Saved data entries
---+---

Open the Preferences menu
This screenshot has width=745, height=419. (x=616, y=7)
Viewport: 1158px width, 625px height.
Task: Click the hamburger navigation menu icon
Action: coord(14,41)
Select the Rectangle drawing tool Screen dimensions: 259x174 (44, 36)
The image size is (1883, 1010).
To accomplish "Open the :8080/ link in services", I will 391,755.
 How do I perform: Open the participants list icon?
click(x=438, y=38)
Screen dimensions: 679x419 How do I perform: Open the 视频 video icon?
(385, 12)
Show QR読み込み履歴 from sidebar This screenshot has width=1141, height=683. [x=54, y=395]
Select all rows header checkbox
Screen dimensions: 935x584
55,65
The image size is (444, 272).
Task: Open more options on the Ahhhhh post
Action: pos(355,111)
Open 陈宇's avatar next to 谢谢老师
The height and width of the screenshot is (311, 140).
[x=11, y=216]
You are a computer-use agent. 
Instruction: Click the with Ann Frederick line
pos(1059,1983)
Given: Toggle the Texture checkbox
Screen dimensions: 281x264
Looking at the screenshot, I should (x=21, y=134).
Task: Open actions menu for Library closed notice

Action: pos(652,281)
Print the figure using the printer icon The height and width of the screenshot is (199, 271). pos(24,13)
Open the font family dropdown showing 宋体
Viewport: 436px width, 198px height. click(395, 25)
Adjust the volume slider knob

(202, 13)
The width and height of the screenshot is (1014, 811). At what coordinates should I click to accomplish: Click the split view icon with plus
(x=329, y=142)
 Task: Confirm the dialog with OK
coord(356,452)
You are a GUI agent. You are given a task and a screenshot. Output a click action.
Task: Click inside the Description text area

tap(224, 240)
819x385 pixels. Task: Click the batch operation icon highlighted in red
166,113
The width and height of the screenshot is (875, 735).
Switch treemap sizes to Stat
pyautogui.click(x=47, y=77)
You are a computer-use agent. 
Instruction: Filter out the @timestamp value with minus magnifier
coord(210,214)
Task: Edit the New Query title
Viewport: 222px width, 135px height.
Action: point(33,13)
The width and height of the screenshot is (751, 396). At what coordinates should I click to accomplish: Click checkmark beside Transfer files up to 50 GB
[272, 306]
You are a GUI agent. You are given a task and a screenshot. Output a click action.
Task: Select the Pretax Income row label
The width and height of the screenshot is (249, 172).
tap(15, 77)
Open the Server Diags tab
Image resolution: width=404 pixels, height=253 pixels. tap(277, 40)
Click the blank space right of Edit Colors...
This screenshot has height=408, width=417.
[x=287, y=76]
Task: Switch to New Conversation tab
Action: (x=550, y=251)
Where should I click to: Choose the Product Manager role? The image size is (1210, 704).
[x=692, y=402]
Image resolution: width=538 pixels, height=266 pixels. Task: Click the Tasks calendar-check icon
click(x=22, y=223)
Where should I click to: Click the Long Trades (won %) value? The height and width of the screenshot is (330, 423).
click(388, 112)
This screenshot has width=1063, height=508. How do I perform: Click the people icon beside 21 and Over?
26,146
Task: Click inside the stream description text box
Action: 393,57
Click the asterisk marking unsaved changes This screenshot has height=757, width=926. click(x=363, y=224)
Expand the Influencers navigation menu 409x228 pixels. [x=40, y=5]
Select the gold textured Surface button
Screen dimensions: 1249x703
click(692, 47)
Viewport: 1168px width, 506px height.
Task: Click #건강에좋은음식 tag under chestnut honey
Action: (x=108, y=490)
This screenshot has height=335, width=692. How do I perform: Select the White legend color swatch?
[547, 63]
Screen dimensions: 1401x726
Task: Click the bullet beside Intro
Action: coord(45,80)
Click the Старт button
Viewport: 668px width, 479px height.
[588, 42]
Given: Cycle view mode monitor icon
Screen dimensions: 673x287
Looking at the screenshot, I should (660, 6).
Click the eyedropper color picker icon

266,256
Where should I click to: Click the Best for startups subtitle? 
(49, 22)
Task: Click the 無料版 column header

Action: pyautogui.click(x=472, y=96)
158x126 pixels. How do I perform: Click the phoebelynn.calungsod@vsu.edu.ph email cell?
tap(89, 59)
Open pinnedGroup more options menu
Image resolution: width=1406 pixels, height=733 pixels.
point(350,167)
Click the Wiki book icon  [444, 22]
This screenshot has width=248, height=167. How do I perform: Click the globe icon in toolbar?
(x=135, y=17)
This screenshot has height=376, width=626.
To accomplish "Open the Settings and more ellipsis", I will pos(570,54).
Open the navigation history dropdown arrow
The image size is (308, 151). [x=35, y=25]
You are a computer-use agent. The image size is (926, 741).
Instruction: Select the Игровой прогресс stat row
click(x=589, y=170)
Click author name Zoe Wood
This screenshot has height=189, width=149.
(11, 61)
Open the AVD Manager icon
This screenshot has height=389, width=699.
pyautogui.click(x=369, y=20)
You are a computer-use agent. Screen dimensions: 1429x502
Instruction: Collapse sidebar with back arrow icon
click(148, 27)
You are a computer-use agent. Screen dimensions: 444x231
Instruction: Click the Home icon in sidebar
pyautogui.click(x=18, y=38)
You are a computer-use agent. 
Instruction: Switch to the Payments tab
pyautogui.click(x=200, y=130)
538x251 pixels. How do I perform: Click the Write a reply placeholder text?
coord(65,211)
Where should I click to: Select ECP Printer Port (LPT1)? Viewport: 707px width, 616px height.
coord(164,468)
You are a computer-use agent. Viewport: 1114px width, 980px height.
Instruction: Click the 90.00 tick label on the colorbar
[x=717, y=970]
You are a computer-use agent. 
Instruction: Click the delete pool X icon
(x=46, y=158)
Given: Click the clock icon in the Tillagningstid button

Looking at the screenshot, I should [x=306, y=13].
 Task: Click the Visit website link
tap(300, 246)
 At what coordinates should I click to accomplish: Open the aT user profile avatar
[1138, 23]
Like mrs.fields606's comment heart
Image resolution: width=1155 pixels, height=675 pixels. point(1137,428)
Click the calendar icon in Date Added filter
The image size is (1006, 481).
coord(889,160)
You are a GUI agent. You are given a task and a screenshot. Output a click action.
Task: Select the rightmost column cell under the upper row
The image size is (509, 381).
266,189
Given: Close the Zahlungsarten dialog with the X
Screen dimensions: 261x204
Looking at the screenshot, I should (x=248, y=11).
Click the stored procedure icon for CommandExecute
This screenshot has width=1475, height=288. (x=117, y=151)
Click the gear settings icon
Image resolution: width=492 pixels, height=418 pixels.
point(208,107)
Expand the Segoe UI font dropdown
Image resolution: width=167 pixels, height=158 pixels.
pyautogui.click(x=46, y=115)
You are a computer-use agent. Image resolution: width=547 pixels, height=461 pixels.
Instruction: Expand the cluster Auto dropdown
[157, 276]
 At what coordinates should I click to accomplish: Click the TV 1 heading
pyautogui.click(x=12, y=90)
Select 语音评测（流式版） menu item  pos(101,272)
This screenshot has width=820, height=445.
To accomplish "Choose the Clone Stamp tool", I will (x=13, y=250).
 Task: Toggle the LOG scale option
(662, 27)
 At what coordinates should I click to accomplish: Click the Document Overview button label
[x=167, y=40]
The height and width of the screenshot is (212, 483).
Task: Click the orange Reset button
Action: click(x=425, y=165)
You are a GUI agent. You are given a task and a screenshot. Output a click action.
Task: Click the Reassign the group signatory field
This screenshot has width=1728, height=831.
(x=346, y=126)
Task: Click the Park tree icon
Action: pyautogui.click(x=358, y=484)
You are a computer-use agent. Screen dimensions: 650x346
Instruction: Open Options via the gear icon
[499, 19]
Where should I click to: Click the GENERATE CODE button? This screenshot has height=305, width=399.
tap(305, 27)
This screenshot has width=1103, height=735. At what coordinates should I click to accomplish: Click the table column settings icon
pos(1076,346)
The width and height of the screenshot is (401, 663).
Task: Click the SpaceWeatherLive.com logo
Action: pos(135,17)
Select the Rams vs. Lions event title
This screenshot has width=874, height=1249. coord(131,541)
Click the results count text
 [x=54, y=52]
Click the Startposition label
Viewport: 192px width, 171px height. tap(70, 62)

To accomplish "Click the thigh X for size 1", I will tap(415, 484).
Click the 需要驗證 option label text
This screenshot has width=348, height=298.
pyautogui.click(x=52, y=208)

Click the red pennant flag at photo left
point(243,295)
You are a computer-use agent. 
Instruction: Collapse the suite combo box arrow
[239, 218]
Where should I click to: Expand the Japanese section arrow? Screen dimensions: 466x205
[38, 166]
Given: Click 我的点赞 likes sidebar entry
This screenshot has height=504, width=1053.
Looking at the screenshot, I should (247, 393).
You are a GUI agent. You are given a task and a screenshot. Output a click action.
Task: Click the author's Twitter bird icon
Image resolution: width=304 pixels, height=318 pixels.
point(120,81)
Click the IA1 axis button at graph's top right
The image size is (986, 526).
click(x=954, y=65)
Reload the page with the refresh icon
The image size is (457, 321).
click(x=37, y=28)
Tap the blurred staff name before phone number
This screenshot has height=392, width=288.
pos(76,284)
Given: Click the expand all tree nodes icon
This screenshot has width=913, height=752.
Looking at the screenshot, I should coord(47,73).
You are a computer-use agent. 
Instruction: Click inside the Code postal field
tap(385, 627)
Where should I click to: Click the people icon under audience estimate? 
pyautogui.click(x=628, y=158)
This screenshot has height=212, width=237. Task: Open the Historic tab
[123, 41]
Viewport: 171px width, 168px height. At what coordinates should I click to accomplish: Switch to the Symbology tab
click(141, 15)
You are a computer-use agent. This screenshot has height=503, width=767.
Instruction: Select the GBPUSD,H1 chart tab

---+---

Work instructions -> Using the entries above, output exactly the lines between the line holding "The width and height of the screenshot is (249, 172)." and the line holding "Click the asterisk", end lines included, and nothing more.

Task answer ->
The width and height of the screenshot is (249, 172).
tap(15, 77)
Open the Server Diags tab
Image resolution: width=404 pixels, height=253 pixels. tap(277, 40)
Click the blank space right of Edit Colors...
This screenshot has height=408, width=417.
[x=287, y=76]
Task: Switch to New Conversation tab
Action: (x=550, y=251)
Where should I click to: Choose the Product Manager role? The image size is (1210, 704).
[x=692, y=402]
Image resolution: width=538 pixels, height=266 pixels. Task: Click the Tasks calendar-check icon
click(x=22, y=223)
Where should I click to: Click the Long Trades (won %) value? The height and width of the screenshot is (330, 423).
click(388, 112)
This screenshot has width=1063, height=508. How do I perform: Click the people icon beside 21 and Over?
26,146
Task: Click inside the stream description text box
Action: 393,57
Click the asterisk marking unsaved changes This screenshot has height=757, width=926. click(x=363, y=224)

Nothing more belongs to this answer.